Pale Demon (The Hollows, #9)Pale Demon by Kim Harrison

The next to the last (so far) in this great series. I’ve come to love the characters so much that they feel like personal friends … and come to feel like the world Kim Harrison creates is as real as the one I live in. Almost.

Most books in this genre are fun, but not especially well-written, Not true of Kim Harrison (or her alter ego, Dawn Cook). Her writing is elegant, beautifully crafted. She doesn’t count on sex to keep you reading. She does it with interesting characters who grow and develop. With complex plots crafted with as great a skill as any mystery writer ever has. These are not just “chick” books. There are GOOD books.

This book falls late in the series. You do need to read from the beginning. Do not start with this book. The relationships between characters are based on long history and shared experiences, and to appreciate them, you must have been there too. For you mid-westerners, the entire series is based in Cincinnati.
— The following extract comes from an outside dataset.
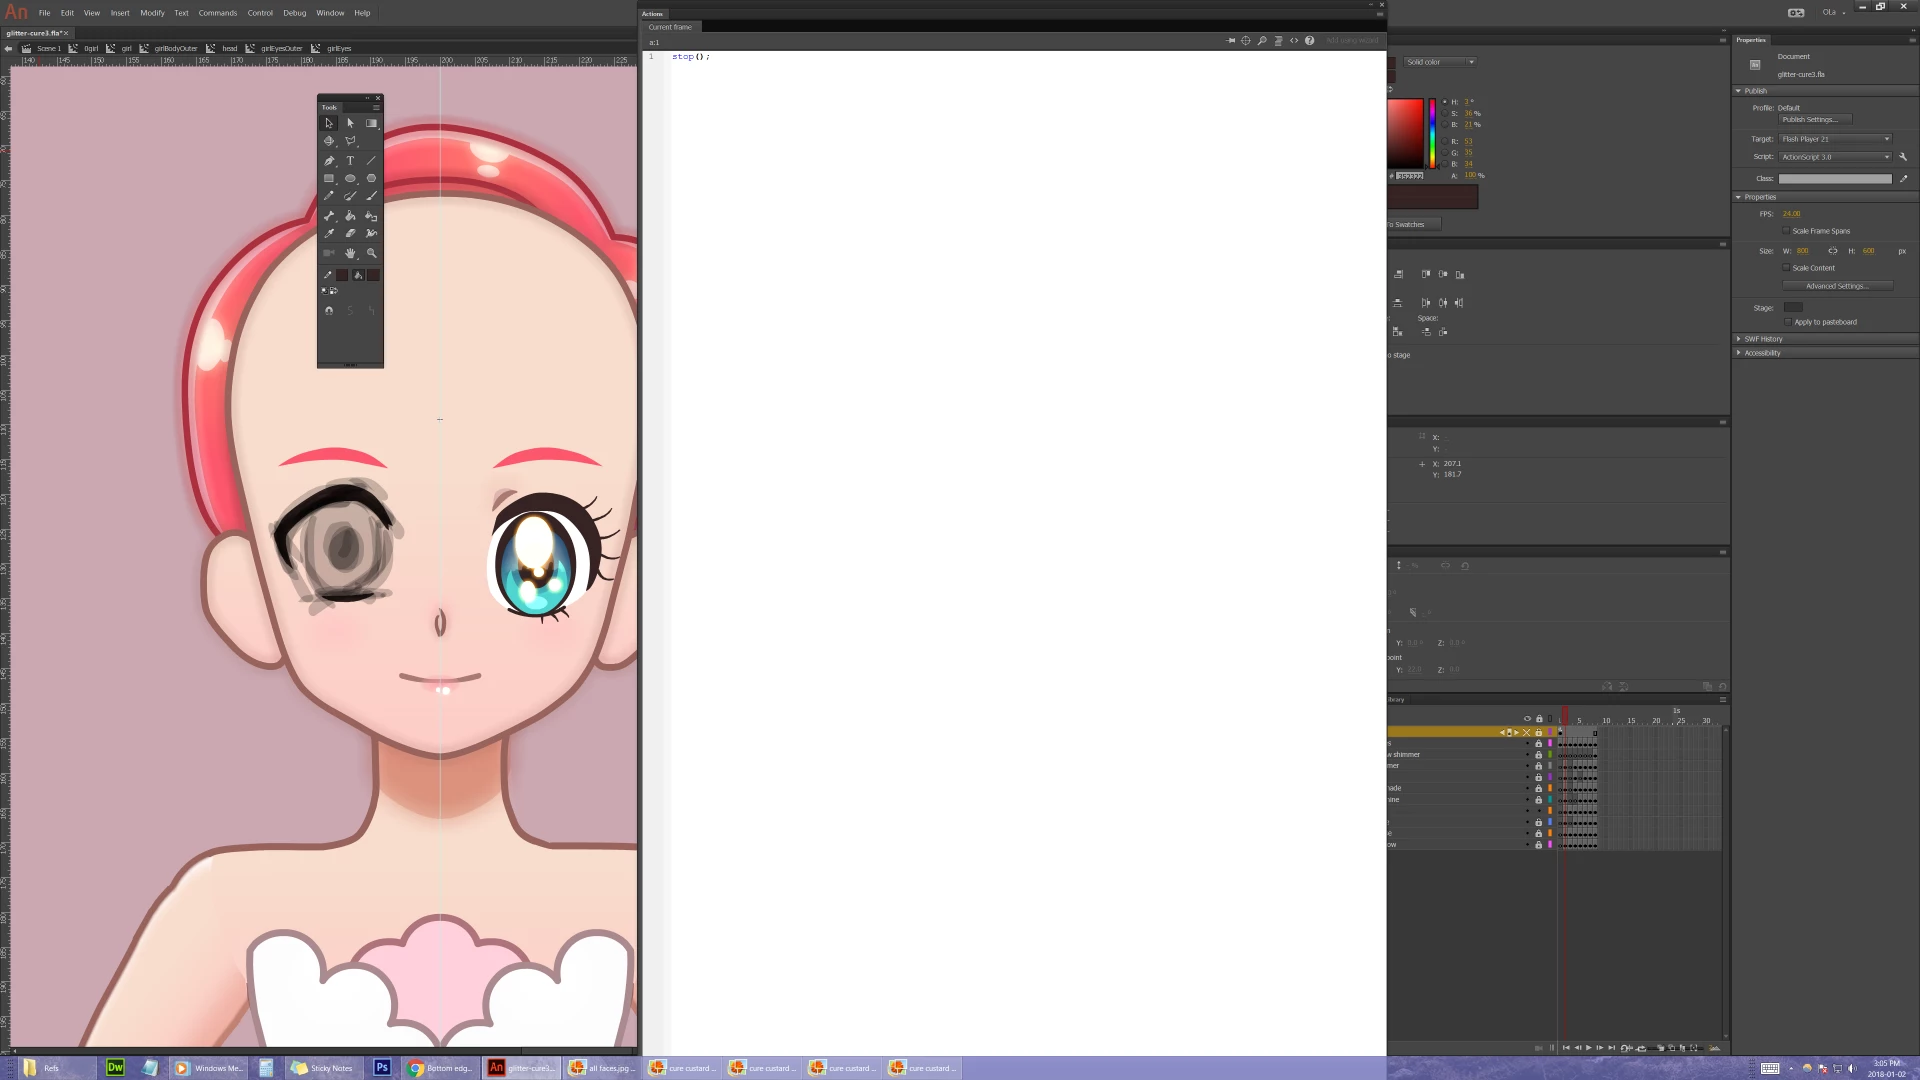Choose the Eraser tool
This screenshot has height=1080, width=1920.
tap(350, 233)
The plot in this story, as it does in all the books in this wonderful series, moves briskly along. You will laugh and cry at the same time. If you’re looking for sex, you won’t find it. Romance? A whiff, a hint, a tease. More action and mystery-thriller intertwined with magic and myth than romance. Which I appreciate. She does it all by writing well rather than via steamy sex. Not that I have anything against steamy sex.

There will only be another few books in the series, so I’m gearing myself up for going cold turkey when they are done. GREAT series, read them all!